Entered for the Court

Paul J. Kelly, Jr.

Circuit Judge


FOOTNOTES
Click footnote number to return to corresponding location in the text.

*. This order and judgment is not binding precedent, except under the doctrines of law of the case, res judicata, and collateral estoppel. The court generally disfavors the citation of orders and judgments; nevertheless, an order and judgment may be cited under the terms and conditions of 10th Cir. R. 36.3.


1. Although plaintiff did not provide us with the entire award letter, the Commissioner contends that the award letter notified plaintiff that he had sixty-days in which to seek review of the award letter. Appellee's Br. at 2.

2. We note that plaintiff's appendix lacks the documents needed for this court to make a meaningful review of the administrative procedures followed and administrative decisions rendered in this case. See 10th Cir. R. 30.1(A)(1) (stating that "[t]he requirements of [10th Cir.] Rule 10.3 for the contents of a record on appeal apply to appellant's appendix"); Morrison Knudsen Corp. v. Fireman's Fund Ins. Co., 175 F.3d 1221, 1237 n.15 (10th Cir. 1999) (counsel bears the responsibility to ensure the appendix filed is sufficient). In light of the limited appendix, we resolve any factual discrepancies or omissions in the record in favor of the Commissioner, see Arkla Energy Resources, a Div. of Arkla, Inc. v. Roye Realty & Developing, Inc., 9 F.3d 855, 865 (10th Cir. 1993), and decide the case on the merits, see O'Dell v. Shalala, 44 F.3d 855, 857 n.2 (10th Cir. 1994). However, we admonish plaintiff's counsel for submission of an inadequate appendix and advise that this court's indulgence may not be as forthcoming in future cases.

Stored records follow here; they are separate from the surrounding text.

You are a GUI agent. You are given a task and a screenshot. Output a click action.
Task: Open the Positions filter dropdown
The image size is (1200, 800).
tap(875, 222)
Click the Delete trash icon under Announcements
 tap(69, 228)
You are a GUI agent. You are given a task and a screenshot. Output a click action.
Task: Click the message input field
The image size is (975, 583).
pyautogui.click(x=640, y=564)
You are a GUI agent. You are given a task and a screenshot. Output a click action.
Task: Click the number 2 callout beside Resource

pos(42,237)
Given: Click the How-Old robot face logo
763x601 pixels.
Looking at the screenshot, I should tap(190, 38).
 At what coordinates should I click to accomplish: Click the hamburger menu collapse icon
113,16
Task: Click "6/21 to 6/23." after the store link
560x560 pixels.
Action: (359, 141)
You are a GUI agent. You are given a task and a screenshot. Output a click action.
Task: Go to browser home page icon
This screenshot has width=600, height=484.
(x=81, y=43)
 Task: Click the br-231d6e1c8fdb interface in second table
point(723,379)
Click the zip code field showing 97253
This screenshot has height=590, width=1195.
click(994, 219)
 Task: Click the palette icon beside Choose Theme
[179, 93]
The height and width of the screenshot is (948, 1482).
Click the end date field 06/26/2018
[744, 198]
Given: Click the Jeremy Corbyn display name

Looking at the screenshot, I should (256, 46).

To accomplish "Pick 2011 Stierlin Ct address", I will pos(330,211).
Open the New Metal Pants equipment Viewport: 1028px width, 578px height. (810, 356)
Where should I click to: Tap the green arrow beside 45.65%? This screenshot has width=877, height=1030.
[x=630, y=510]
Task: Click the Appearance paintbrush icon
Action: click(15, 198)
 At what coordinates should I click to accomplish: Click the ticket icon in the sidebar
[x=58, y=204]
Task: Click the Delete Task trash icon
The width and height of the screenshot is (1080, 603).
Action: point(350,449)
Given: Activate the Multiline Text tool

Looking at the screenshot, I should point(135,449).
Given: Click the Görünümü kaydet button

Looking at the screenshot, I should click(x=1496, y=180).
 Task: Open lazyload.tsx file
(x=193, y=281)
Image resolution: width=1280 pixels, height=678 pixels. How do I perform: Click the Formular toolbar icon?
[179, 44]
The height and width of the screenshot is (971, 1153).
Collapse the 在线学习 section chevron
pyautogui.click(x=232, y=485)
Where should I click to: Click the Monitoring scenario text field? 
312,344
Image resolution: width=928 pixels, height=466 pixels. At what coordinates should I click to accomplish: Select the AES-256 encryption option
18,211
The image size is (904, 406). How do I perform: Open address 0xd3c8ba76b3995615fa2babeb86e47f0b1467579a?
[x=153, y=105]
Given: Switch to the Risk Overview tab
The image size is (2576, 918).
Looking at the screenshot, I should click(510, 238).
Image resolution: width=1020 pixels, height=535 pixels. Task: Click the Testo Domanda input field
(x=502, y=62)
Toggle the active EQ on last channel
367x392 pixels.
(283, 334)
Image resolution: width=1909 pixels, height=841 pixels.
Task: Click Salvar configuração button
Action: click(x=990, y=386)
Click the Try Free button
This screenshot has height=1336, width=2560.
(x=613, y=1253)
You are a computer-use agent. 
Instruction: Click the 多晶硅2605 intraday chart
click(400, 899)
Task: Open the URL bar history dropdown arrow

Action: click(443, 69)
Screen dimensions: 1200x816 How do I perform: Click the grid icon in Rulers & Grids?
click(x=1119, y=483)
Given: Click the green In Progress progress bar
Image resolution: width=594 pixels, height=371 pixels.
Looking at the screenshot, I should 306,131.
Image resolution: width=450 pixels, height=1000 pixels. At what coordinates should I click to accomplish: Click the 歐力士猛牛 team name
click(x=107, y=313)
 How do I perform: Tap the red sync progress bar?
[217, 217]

3. Although plaintiff claims that, in March 1998, he requested a review of the February 28, 1998 decision, the Commissioner claims no knowledge of this request, and plaintiff provided no evidence that the request was actually made. We note that the Commissioner apparently raised the issue of plaintiff's failure to exhaust administrative remedies for the first time in her reply brief to the district court. Because generally, issues raised for the first time in a reply brief will not be considered, the district court declined to consider the issue. See Appellant's App., Magistrate Judge's Proposed Findings & Recommended Disposition at 1 n.1 (citing Lyons v. Jefferson Bank & Trust, 994 F.2d 716, 724 (10th Cir. 1993)). Therefore, because the issue was not before the district court, we consider the issue waived, and we will not consider it on appeal. See Walker v. Mather (In re Walker), 959 F.2d 894, 896 (10th Cir. 1992) (stating that, as a general rule, this court will not consider an issue on appeal that was not raised and ruled on below).